While his host was engaged in procuring this luxury a man entered the room and told Popanilla that he had walked that day two thousand five hundred paces, and that the tax due to the Excise upon this promenade was fifty crowns. The Captain stared, and remarked to the excise-officer that he thought a man’s paces were a strange article to tax. The excise-officer, with great civility, answered that no doubt at first sight it might appear rather strange, but that it was the only article left untaxed in Vraibleusia; that there was a slight deficiency in the last quarter’s revenue, and that therefore the Government had no alternative; that it was a tax which did not press heavily upon the individual, because the Vraibleusians were of a sedentary habit; that, besides, it was an opinion every day more received among the best judges that the more a man was taxed the richer he ultimately would prove; and he concluded by saying that Popanilla need not make himself uneasy about these demands, because, if he were ruined to-morrow, being a foreigner, he was entitled by the law of the land to five thousand a-year; whereas he, the excise-man, being a native-born Vraibleusian, had no claims whatever upon the Government; therefore he hoped his honour would give him something to drink.

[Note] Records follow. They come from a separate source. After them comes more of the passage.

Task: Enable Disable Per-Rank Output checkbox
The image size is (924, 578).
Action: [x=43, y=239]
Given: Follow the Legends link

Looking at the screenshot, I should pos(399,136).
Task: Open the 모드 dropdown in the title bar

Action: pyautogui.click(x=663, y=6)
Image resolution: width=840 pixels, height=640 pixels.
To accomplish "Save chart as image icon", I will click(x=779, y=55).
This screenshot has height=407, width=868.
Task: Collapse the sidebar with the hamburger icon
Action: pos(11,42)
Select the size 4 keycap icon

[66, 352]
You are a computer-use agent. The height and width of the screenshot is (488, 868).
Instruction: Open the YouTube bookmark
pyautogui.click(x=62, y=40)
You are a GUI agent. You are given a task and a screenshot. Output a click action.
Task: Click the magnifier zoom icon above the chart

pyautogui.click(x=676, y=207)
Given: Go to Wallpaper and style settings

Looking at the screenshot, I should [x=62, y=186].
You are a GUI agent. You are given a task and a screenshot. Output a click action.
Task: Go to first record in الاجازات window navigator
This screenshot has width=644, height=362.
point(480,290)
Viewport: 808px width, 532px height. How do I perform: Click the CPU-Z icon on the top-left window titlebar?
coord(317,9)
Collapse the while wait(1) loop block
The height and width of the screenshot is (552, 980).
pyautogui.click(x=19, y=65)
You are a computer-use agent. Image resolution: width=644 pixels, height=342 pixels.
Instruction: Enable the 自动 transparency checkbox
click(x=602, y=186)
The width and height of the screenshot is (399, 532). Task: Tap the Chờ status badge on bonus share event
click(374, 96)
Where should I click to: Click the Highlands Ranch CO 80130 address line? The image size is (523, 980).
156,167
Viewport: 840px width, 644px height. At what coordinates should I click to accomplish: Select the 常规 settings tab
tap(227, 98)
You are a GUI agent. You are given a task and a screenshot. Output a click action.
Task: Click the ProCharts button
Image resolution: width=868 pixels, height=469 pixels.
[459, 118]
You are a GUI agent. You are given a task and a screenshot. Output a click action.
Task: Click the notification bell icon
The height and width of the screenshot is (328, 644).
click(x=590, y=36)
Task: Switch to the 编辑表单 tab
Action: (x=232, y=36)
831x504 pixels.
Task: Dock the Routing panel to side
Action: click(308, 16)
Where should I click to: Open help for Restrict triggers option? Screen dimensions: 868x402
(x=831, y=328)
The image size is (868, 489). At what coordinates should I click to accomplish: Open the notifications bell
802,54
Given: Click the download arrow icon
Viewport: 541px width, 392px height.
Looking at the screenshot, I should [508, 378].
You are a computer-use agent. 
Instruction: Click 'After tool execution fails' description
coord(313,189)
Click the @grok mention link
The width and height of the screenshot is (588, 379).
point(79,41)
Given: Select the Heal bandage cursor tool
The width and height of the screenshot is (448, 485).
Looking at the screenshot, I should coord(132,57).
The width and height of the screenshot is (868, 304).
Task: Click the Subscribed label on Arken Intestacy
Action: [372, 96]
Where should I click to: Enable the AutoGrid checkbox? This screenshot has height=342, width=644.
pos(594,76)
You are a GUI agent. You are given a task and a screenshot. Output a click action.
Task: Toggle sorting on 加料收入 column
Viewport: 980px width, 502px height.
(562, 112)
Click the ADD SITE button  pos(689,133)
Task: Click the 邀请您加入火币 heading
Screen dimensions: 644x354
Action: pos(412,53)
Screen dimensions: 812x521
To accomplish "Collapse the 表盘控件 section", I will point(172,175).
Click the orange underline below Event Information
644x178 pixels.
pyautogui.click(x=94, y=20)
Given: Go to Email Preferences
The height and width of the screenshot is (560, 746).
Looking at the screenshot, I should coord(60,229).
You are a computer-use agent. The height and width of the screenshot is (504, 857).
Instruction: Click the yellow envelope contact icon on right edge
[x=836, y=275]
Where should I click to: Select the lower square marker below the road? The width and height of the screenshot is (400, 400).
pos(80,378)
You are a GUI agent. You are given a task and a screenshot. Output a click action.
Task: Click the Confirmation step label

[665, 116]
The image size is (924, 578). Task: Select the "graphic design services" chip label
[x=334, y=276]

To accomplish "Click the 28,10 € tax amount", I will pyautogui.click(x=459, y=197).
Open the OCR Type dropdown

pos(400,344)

His host now entered with the ‘Novum Organon’ of the great Periwinkle. While Popanilla devoured the lively pages of this treatise, he discovered that the system which had been so subtilely introduced by the Government, and which had so surprised him in the morning, had soon been adopted in private life; and although it was a drowning matter to pick up pink shells, still there was nothing to prevent the whole commerce of the country from being carried on by means of a system equally conchological. He found that the social action in every part of the island was regulated and assisted by this process. Oyster-shells were first introduced; muscle-shells speedily followed; and, as commerce became more complicate, they had even been obliged to have recourse to snail-shells. Popanilla retired to rest with admiration of the people who thus converted to the most useful purposes things apparently so useless. There was no saying now what might not be done even with a nutshell. It was evident that the nation who contrived to be the richest people in the world while they were over head and ears in debt must be fast approaching to a state of perfection. Finally, sinking to sleep in a bed of eiderdown, Popanilla was confirmed in his prejudices against a state of nature.

[ [!-- H2 anchor --] ]

CHAPTER 8

Skindeep called upon Popanilla on the following morning in an elegant equipage, and with great politeness proposed to attend him in a drive about the city.

The island of Vraibleusia is one hundred and fifty miles in circumference, two-thirds of which are covered by the city of Hubbabub. It contains no other city, town, or village. The rest of the island consists of rivers, canals, and railroads. Popanilla was surprised when he was informed that Hubbabub did not contain more than five millions of inhabitants; but his surprise was decreased when their journey occasionally lay through tracts of streets, consisting often of capacious mansions entirely tenantless. On seeking an explanation of this seeming desolation, he was told that the Hubbabubians were possessed by a frenzy of always moving on, westward; and that consequently great quarters of the city are perpetually deserted. Even as Skindeep was speaking their passage was stopped by a large caravan of carriages and wagons heavily laden with human creatures and their children and chattels. On Skindeep inquiring the cause of this great movement, he was informed by one on horseback, who seemed to be the leader of the horde, that they were the late dwellers in sundry squares and streets situated far to the east; that their houses having been ridiculed by an itinerant balladeer, the female part of the tribe had insisted upon immediately quitting their unfashionable fatherland; and that now, after three days’ journey, they had succeeded in reaching the late settlement of a horde who had migrated to the extreme west.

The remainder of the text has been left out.